> Provided entries
= = = = =
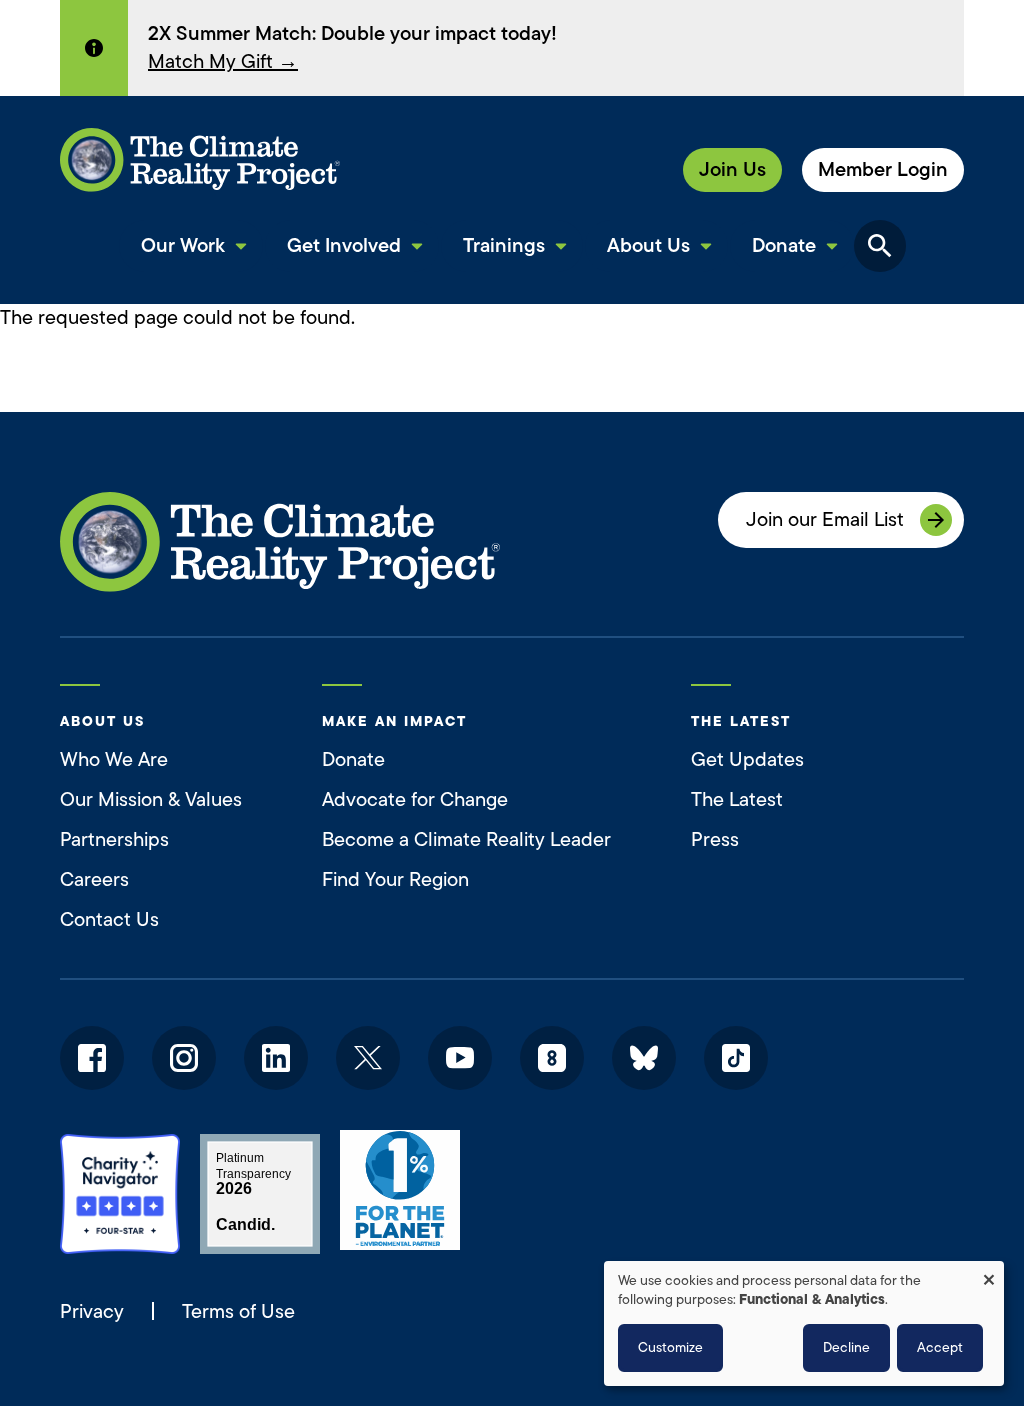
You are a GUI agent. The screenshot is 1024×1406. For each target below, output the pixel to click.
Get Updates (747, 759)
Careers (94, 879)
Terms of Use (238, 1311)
= = = = =
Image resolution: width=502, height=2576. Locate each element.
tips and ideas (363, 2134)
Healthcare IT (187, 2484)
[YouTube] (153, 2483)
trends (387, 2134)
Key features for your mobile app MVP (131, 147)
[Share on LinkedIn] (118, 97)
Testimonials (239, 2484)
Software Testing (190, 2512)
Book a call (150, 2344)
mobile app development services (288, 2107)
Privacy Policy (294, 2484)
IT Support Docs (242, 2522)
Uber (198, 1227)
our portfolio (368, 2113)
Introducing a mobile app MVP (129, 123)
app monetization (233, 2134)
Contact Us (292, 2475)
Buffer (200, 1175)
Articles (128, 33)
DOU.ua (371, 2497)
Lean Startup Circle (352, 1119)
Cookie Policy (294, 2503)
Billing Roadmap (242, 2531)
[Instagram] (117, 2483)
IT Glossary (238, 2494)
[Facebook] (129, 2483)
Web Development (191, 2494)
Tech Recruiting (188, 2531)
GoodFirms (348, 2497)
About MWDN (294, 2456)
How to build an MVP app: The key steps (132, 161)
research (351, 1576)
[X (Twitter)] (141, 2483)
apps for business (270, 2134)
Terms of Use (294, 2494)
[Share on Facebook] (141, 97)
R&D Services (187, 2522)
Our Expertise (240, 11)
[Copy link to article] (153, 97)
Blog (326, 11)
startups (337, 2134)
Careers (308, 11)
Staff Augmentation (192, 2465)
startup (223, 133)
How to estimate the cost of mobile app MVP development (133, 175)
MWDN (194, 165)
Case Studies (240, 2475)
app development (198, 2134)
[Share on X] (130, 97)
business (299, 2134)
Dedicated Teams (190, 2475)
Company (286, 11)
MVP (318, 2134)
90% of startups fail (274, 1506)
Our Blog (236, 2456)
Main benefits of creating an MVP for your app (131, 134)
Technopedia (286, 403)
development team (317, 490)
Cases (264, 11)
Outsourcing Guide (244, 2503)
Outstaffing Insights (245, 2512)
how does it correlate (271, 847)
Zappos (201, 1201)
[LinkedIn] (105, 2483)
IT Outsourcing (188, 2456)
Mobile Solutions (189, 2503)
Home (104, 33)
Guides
= = = = =
> Exercise aim
Using the listing above, return word for word each line from the one that has "You are a GUI" through the one that has "Terms of Use (238, 1311)", and no line outside that range.

> Finished exercise
You are a GUI agent. The screenshot is 1024×1406. For each target below, output the pixel to click.
Get Updates (747, 759)
Careers (94, 879)
Terms of Use (238, 1311)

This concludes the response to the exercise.